Kurz: Es funktioniert also für die meisten Menschen nicht, wenn man eine Maschine/ein Angebot einfach nur allzeit verfügbar macht. Vergleichbar wäre dies vielleicht auch mit VHS-Fitnessvideos, Sportgeräten zuhause im Wohnzimmer oder neuerdings Trainingsapps.

Über die „Werte“ an die Diskussion herantreten?
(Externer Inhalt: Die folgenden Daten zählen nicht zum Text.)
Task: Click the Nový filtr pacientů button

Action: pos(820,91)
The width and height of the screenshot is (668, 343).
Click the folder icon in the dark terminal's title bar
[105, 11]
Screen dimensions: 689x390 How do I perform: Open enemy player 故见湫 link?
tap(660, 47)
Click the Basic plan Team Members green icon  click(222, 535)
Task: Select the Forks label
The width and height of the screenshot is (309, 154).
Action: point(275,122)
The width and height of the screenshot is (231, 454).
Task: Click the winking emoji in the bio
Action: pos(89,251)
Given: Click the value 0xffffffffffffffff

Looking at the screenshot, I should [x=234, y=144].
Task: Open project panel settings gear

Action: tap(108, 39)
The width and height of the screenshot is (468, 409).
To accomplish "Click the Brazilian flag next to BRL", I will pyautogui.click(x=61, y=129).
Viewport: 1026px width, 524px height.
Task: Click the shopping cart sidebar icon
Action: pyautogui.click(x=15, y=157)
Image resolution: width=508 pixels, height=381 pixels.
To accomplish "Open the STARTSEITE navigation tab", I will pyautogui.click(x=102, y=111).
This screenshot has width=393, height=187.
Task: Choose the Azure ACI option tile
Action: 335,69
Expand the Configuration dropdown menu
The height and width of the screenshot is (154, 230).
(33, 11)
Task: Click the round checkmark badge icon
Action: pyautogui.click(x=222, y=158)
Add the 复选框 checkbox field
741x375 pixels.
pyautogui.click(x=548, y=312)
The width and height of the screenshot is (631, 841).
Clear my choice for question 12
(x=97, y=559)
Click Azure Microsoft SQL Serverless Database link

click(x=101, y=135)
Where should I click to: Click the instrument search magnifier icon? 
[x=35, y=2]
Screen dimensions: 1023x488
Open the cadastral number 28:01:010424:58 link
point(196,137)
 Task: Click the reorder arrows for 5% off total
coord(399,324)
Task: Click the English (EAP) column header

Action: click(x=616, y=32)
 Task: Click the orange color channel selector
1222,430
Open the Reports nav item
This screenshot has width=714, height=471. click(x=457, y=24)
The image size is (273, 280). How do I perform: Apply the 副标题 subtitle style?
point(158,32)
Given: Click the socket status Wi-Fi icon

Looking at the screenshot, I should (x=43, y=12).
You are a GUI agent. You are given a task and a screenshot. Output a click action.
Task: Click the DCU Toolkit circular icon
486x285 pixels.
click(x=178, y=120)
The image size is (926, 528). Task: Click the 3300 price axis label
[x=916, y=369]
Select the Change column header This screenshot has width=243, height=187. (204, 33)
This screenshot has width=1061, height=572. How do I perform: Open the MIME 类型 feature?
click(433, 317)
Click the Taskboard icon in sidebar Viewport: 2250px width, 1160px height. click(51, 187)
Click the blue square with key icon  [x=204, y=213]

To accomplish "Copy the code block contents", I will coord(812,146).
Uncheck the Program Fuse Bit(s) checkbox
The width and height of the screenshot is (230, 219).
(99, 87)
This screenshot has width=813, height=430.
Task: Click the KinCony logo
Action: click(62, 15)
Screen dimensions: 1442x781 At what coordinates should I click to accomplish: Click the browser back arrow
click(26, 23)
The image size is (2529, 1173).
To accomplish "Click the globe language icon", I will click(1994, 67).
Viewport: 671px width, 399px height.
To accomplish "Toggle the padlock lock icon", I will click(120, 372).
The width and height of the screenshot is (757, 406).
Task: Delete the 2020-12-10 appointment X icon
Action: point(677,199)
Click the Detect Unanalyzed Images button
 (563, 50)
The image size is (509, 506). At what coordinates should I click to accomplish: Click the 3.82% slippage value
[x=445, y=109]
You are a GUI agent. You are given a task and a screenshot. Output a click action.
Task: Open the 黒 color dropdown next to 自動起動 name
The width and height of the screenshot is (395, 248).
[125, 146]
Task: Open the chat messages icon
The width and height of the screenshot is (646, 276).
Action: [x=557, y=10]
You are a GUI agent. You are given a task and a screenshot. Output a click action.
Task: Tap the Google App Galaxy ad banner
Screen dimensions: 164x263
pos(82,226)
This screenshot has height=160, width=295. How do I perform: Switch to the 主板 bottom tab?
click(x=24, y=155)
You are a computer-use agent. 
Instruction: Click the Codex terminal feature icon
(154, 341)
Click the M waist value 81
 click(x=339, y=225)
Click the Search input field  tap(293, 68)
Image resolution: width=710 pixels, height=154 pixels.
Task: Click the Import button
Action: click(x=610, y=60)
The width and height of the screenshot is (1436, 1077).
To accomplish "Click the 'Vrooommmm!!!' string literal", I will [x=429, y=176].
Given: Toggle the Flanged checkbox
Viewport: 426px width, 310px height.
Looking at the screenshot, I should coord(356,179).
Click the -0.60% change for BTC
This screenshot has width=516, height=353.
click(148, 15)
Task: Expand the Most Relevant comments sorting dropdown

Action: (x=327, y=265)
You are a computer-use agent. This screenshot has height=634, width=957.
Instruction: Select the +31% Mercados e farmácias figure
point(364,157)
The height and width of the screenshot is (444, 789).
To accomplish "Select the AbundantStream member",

Mir persönlich fehlt diese Herangehensweise über Werte als Ausgangspunkt leider oft im Kontext „Digitaler Bildung“, sei es an Hochschule oder Schule. Ich habe auf Panels bisher nur selten gehört „Ja, wir sind schwerpunktmäßig eine flexible Hochschule und daher wollen wir allen Lernenden Videoaufzeichnungen sowie gute Online-Kurse zur Verfügung stellen, wenn sie nicht so oft vor Ort erscheinen können. Wir sind uns der Vor- und Nachteile bewusst“. Stattdessen hört man zuerst alle allgemeinen Vor- und Nachteile diverser Methoden wie inverted classroom/flipped classroom sowie Schreckensszenarien von Skinner oder andere Aspekte, die leider zu oft für mich im luftleeren Raum stattfinden. Meist weil sie die Bedarfe der Lernenden sowie die Werte und Ziele einer bestimmten Bildungsinstitution überhaupt nicht mitdiskutieren.
Gut müsste doch das sein, was den jeweiligen Institutionswerten/der Kultur, den Bildungszielen (der Institution,  der Gesellschaft, etc.?) sowie Lernenden (und Lehrenden) zu Gute kommt? Eine reflektierte Abwägung im konkreten Fall also, die auch nur für einen bestimmten Zeitraum getroffen wird? Die grundsätzliche Frage, die ich mir mit diesem Beitrag stelle ist folgende: Können Entscheidungen von Unternehmen im Kontext der Digitalisierung als Vorbild oder Anregung aufgegriffen werden im Kontext „Digitaler Bildung“? Für Hinweise und kritische Kommentare bin ich dankbar!
Grenzen dieses Beitrags, falls jemand Weiterdenken möchte:

  • Bildung ist (k)ein Produkt?!
  • Studierenden- vs. Kundenorientierung – Gabi Reinmann (Danke für den Hinweis, Timo van Treeck)
  • Ja, die Messbarkeit von Fitnessübungen ist deutlich einfacher als der Nachweis von Lernprozessen/erfolgen (begrenzt möglich?) oder Bildungsprozessen (unmöglich?!). Bei der Frage der Förderung von Motivation wage ich mich nicht festzulegen, da könnte es definitiv Schnittmengen geben 😉
  • Ja, Werte, Unternehmen, Marketing und ausschließliche Gewinnorientierung sind eine schwierige Mischung im Vergleich zu (derzeit) vornehmlich staatlich-finanzierter Bildung – trotz allem bewegen sich alle Akteure in ein und derselben realen Welt. 😉
  • Für das Ziel „gesamtgesellschaftlicher Konsens“ über Bildung(sziele) bitte Markus Deimann folgen oder den FOEPodcast hören
  • Tracking/Analytics in der Bildung: Stichwort „Students at risk“, „Totalüberwachtes Bildungssystem“, „Be less pigeon“ etc. – ich selbst habe ja ebenfalls schon einiges zu Big Data geschrieben. Hier müssen Bildungsinstitutionen eigene Entscheidungen treffen.
  • Wer tatsächlich übrigens gerade Skinner anwendet ist Electronic Arts & Co im Videospielbereich: EA reduced the cost of heroes in Battlefront 2, but forgot to mentioned they reduced your rewards. Do not believe their „changes“ (Ich persönlich glaube in diesem Kontext nicht, dass Entscheider*innen und Lehrende im Bildungsbereich tatsächlich solche Entscheidungen treffen würden bzw. dass Lernende oder die Gesellschaft dies großflächig akzeptieren würde – die Möglichkeit besteht natürlich, kritische Reflexion schadet nie. ;-))
  • Disclaimer II: Ich bin kein Experte [für Unternehmenskultur, Wertekommunikation oder Organisationssoziologie].